Vergonha

As razões, a verdade está bem aqui, eu admito. Bem diante de meus olhos, gritando meu nome, suplicando para eu deixar de medo, de prender-me nisso tudo e apenas aceitá-la de uma vez. E se houve alguma hora para fazê-lo, é esta. Nada irá me conter nesse jaula por nem mais um segundo, nada; nem mesmo você.

Você, com teu semblante límpido, puro, tão bonito que acho difícil de acreditar que és real. Para o inferno com isso tudo. Tua face, por mais que me embriague, não irás mais manter-me nessa mentira, essa pseudo-vontade de viver, de ser e existir da maneira mais humana possível. Eu sou o que o momento me dá, proporciona, permite. Chega, apenas chega dessa crença estúpida de que tenho controle disso tudo, de mim, de tuas palavras nos próximos segundos, do que tu pensas e queres de mim.

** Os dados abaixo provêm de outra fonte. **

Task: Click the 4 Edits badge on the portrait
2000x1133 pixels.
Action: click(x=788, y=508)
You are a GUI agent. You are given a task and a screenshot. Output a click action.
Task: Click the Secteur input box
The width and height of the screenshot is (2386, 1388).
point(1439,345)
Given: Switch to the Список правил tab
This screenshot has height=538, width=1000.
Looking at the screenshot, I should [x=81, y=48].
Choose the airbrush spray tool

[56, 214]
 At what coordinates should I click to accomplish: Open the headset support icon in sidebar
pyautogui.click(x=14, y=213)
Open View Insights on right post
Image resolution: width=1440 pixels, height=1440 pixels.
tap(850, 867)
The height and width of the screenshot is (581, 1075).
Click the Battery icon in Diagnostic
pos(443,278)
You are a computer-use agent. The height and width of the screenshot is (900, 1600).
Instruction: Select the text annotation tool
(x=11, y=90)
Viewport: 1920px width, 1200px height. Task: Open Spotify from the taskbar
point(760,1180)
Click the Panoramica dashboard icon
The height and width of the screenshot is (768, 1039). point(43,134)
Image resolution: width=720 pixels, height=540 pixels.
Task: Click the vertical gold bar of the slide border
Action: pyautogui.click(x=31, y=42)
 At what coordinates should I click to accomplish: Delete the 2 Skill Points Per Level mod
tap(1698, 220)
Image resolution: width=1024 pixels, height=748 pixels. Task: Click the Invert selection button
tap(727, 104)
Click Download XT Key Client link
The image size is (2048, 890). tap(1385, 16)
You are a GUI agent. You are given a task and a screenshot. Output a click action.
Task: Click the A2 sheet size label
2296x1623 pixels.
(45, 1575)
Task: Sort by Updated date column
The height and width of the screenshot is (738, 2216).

Estou aqui, simples. Estou viva, respiro e caminho, toco quem me permite, deixo-lhes decidirem se minha pele lhes satisfaz ou não e isso é suficiente para uma alma sedenta feito a minha. Não estou aqui para escolher, selecionar ou julgar teus pecados-- acredite, tenho os meus e lutamos para conviver dessa maneira sofrida que lhe apresento. Sei de minha podridão, meus horrores, minhas dores e meus amores, sei de todos.

E não és tu que irá fazer-me esquecer do que há tanto carrego comigo. É isso que eu sou, é tudo que tenho. Por mais que lhe queira, deseja, humilhe, implore, de algo ainda posso garantir-me com orgulho: tua face não será a última a me encantar. Muitos ainda virão com o mesmo feitiço, a mesma mentira adocicada, mesma beleza forjada nos porões de teu ser; e eu enfrentarei todos eles. Ninguém passará por aqui, pelos meu portões de mármore, de ossos, de sangue seco e estancado à força. Gostos feito o teu, por mais insanos que sejam para fomes enlouquecidas feito a minha, jamais terão tal poder. Mas por agora posso lhe dizer, sossegue.

Apenas venha e deleite-me, faça-me acreditar nem que só por um segundo; eu quero, eu mereço, eu terei. Eu terei teu sabor de todas as maneiras possíveis e nem ao menos pecado será: será dádiva, benção, pagamento. Depois de tantos concretos arrastados nesse campo árido e hostil, tu és minha recompensa. Sentimentos? Dispenso-os. Não me são de uso algum agora, são só peso inútil pro meu corpo; quero voar, pairar sobre as cores de tua alma e sentir cada milímetro dela, usá-la como tu me permitires. Depois disso, veremos. O que sinto ou não, que morra junto com meus sonhos. Agora, só a carne que pode ditar o que virá. E eu não poderia jamais querer outra coisa, outra verdade ditatorial pra minha pele seca e louca de vontade de você e seja lá o que tu trás consigo nessa bagagem surrada em teus ombros.